I am looking for an explicit description of the additive, multiplicative group structure and automorphism group of the field with 729 elements.
Sorry for not being clear. I have no clue what does "explicit description" mean, but I am guessing that the underlying group might be cyclic, but I do not know how to give a proof.
For its automorphism group, What I have tried: 1). Comparing this with the Galois group of this field over $F_3$ which is cyclic. 2). I also know that Aut(Z_3) = Z_2, which is, in general, true for or prime fields. That is why I am guessing that the underlying additive group should be cyclic, then by the same method, I can show that the automorphism group is a cyclic group of order 728 probably.
A field $F$ with $729$ elements is a vector space of dimension $6$ over $\mathbb F_3$ because $729=3^6$. Therefore, the additive group of $F$ is isomorphic to $\mathbb F_3^6$, the cartesian product of six copies of $\mathbb F_3$.

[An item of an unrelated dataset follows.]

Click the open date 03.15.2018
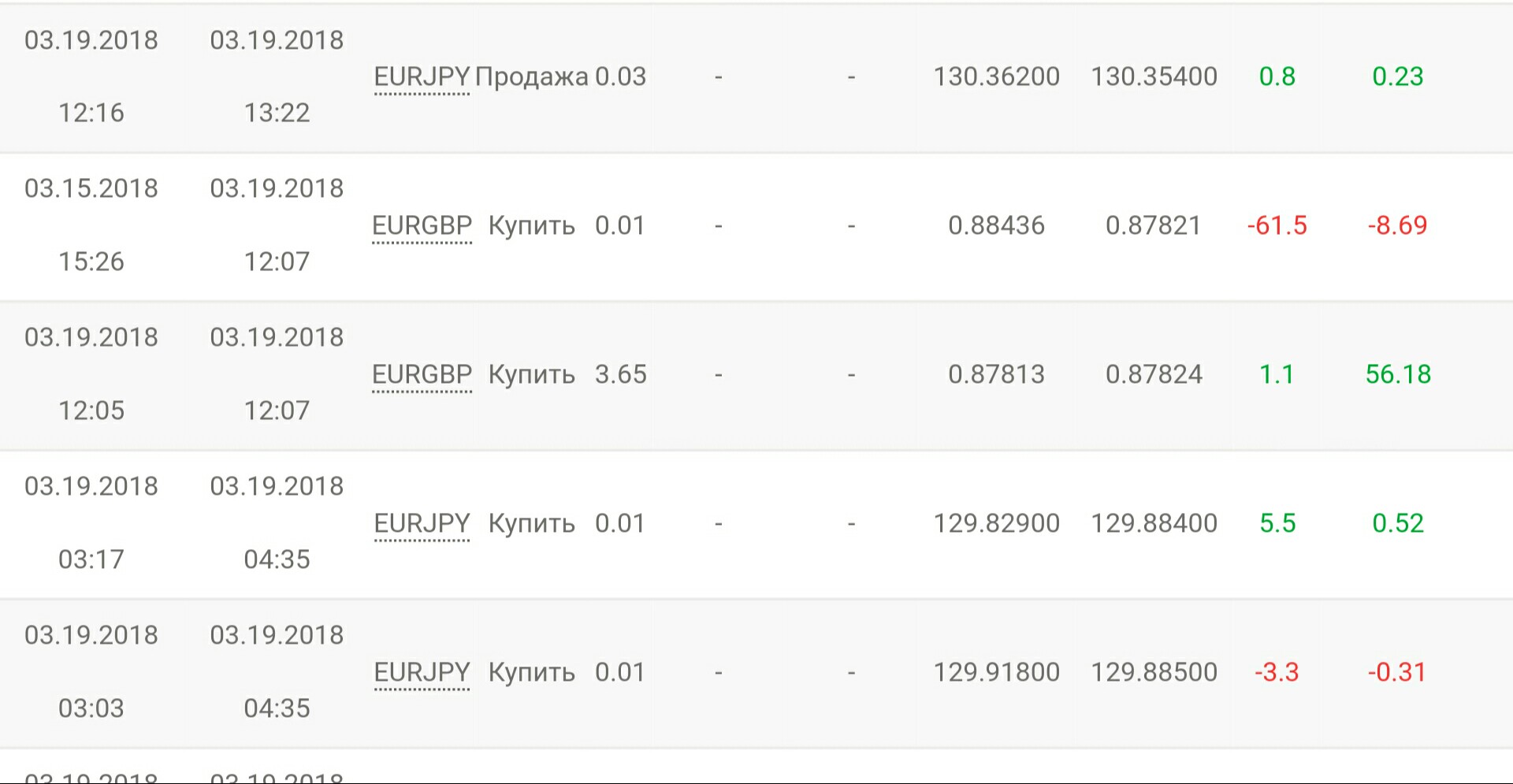pyautogui.click(x=91, y=188)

The multiplicative group of every finite field is cyclic. Therefore, the multiplicative group of $F$ is cyclic of order $728$.
$F$ is a simple extension of $\mathbb F_3$ generated by any root $\theta$ of any polynomial of degree $6$ that is irreducible mod $3$. The simplest one if $x^6+x+2$. An automorphism of $F$ must send $\theta$ to another root of the same polynomial. Therefore, the automorphism group of $F$ has order $6$. You just have to decide whether it is $C_6$ or $S_3$.
Alternatively, $F$ is a splitting filed (of $x^{729}-x$ for instance) and so is a Galois extension of $\mathbb F_3$. Since its only proper subfields are $\mathbb F_{3^2}$ and $\mathbb F_{3^3}$, the Galois group must be $C_6$.